The work of the prophet was two-fold: to receive the Lord’s messages, and to deliver them.  The Hebrew language has three words for the word “prophet: “chozeh” which means seer, akin to seeing or vision.  The second word is “nabi” which is most frequently used for prophet and means “one who speaks for God.”  The third word is “roeh” which is also translated as a seer, or one who discerns God’s will, one who receives visions in guiding the nation.  The New Testament Greek word is “prophetes” which means one who speaks forth.  God used various methods to transmit His message to the prophet, and the prophet was to interpret and transmit the message to the people.

By the time the nation was being established there were already some criteria for testing a prophet.  False prophets have often plagued the people of God.  Moses gave one of the first criteria of a true prophet: The predictions a prophet makes should come to pass, otherwise the Lord has not spoken (Deut. 18:21, 22). (The Bible does allow, however, for some prophecies to be conditional.  These may not be fulfilled if the conditions are not met or the situation has changed; see Jer. 18:7-10 and the Book of Jonah.)  Another important criterion is that the prophet teaches truth and obedience, as noted by Moses in Deuteronomy 13:1-4.  A prophet does not deny truth previously given by another prophet but teaches obedience to God and His will.  A similar thought is given in Isaiah 8:20: genuine prophets speak in harmony with the word and revealed will of God.  With the passage of time it became very clear that a prophet also had to be a man or woman of God, whose life was in harmony with his or her beliefs and thus their lives would produce fruit in line with their profession (Matt. 7:15-23).

In compassion for His people, God reveals Himself during periods of crisis.  The appearance of prophets is often linked with a major crisis in the history of the world.
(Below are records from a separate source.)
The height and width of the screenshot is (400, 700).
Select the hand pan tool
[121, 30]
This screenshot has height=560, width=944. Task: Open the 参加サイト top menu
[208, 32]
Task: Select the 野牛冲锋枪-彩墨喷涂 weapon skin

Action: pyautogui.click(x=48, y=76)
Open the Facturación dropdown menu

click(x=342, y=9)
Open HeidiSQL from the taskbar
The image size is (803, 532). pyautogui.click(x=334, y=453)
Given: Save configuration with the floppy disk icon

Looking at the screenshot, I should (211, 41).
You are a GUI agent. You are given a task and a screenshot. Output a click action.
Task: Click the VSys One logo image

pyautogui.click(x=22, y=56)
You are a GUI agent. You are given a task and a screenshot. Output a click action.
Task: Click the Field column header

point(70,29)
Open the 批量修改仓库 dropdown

Think of the flood, before which God sent Noah to warn the world of the impending doom.  Think of Israel in bondage in Egypt, to whom God sent Moses to take them to the Promised Land.  Think of the severe oppression during the time of the Judges, and people such as Deborah and later Samuel who were sent to bring relief and courage to the people.  Think of the periods of dark apostasy during the reign of the kings of Israel, when God sent men like Elijah to save the nation.  Think of the time of national decline, and God’s grace in sending Isaiah and Jeremiah to encourage the people.  During their captivity we find Daniel and Ezekiel, who brought messages of courage to the remnant.

It is clear from Scripture that God used prophets and that His choice of spokesperson was not limited by gender or genealogy, as in the choice of priests and the High Priest; but God used both men and women to be His spokespersons.  In times of crisis for the nation of Israel God sent His prophets to give guidance, to rebuke, and to lead the nation.  At some of these crucial points God had a number of prophets working to guide the people, but after the captivity of Israel there came a period of nearly 500 years when the prophetic office was silent.  When the time was ripe in the history of Israel and in the history of the world, God sent the greatest of the prophets in the person of His Son with the true messages about God (Heb. 1:2).


The prophetic voice was heard again when the time had come for the Messiah to be born and the Christian church to be established.  We see the prophetic voice in the amazing work of John the Baptist who alerted the people of the coming Messiah, finally baptized Him, and pointed Him out to the people as the Lamb of God (John 1:36). John was God’s means of communicating hope to His people and calling them to repentance. The ministries of both John and Jesus were accompanied by signs and miracles, confirming their messages in the minds of a skeptical Jewish nation.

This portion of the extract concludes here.